The Hon. I.K. HUNTER: Well, you probably would. He leads off with comments saying, 'I'm hearing out in the community,' or 'There is buzzing around the farming community.' The only person buzzing around with this sort of information is the Hon. Mr Brokenshire himself, busy on radio, busy out in the community, telling people half-truths, stirring up issues he knows are not true and based on misleading information, but of course that is his wont and that is how he does his job. Let me assist the honourable member. Presumably after that little warm up he may be paying attention this time.

The Hon. D.W. Ridgway: I don't reckon you will ever warm him up.

The Hon. I.K. HUNTER: The Hon. Mr Ridgway may be absolutely correct in that totally out of order interjection.

The PRESIDENT: Order! The gallery is filling.

The Hon. I.K. HUNTER: Thank you, Mr President, for your support. The government does not, nor does it intend to, tax rainwater—or water at all. In prescribed water resource areas, a water licence is generally only required for irrigation, industrial or commercial purposes. Let me make that quite clear. In prescribed water resource areas, a water licence is generally only required for irrigation, industrial or commercial purposes.

Where a water licence is required, the landholder pays a once-off licence application fee which does not need to be renewed annually. The application fee is currently set at $206. In addition to this, a natural resources management board has an option to introduce a management levy in prescribed water resource areas for water taken for irrigation and commercial purposes only—

The Hon. R.L. Brokenshire: Isn't a levy a tax?

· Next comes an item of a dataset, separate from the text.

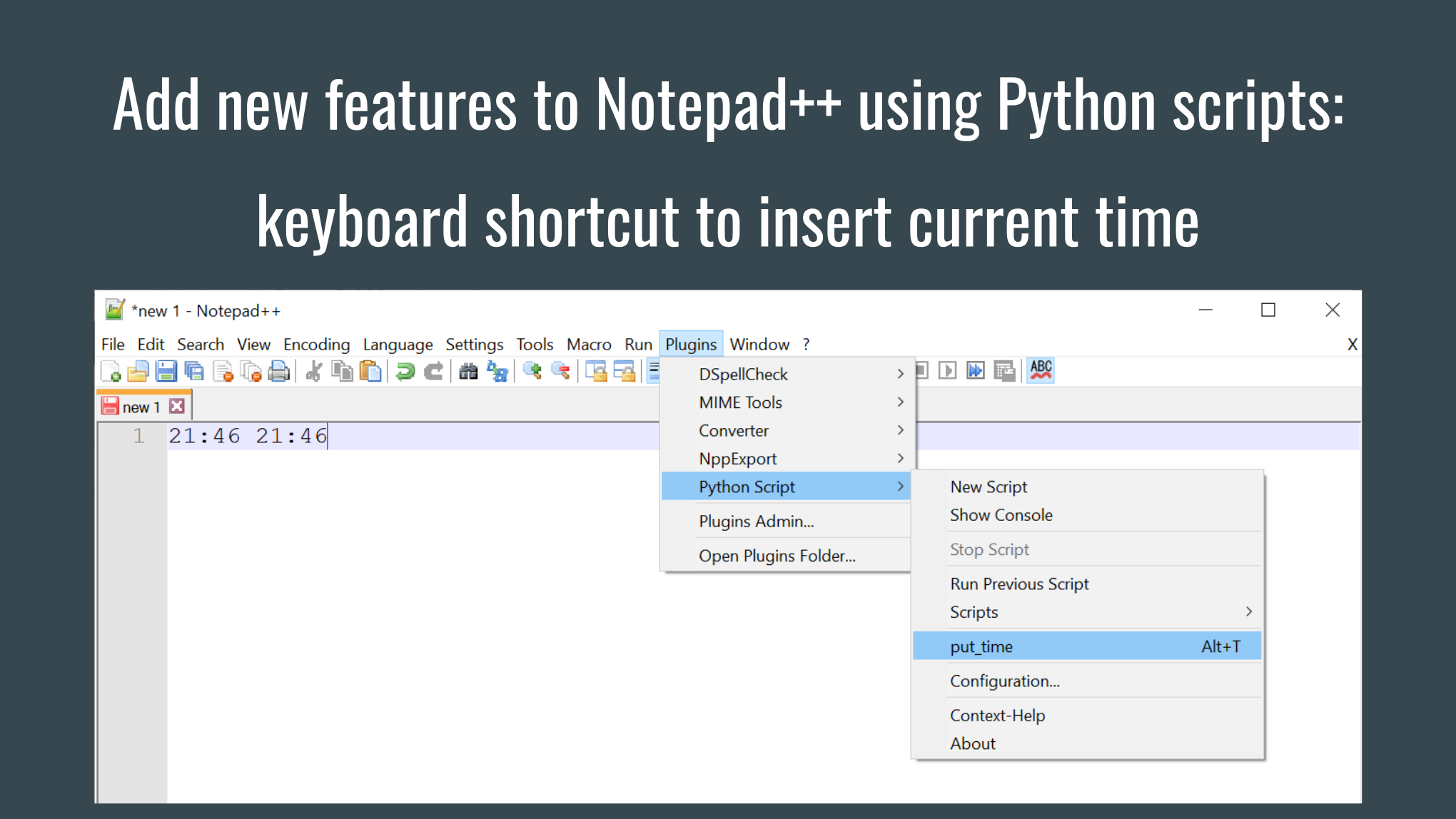The width and height of the screenshot is (1456, 819).
Task: Click Configuration menu option
Action: coord(1004,681)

The Hon. I.K. HUNTER: For irrigation and commercial purposes only. Any levy established is used to help manage natural resources in that region. A tax is money collected for the government's general revenue, whereas a levy is for a specific purpose, to assist the honourable member in his out of order interjection. Let me be clear. There is no levy for household water, water from household rainwater tanks or water licensed for stock and domestic use. The Natural Resources Management Act 2004 specifically disallows the raising of a levy on water taken for stock and domestic purposes, regardless of whether that water comes from roof runoff, a dam or a bore.

In addition, the government has no intention of asking people to put meters on household or domestic rainwater tanks, or rainwater tanks used to supply water to free ranging stock. Meters will not be required for dams or bores solely for stock and domestic purposes. However, meters will be required for dams and bores used for licensed commercial purposes. I invite the honourable member to go back on the radio and out into the farming community and tell people the truth this time.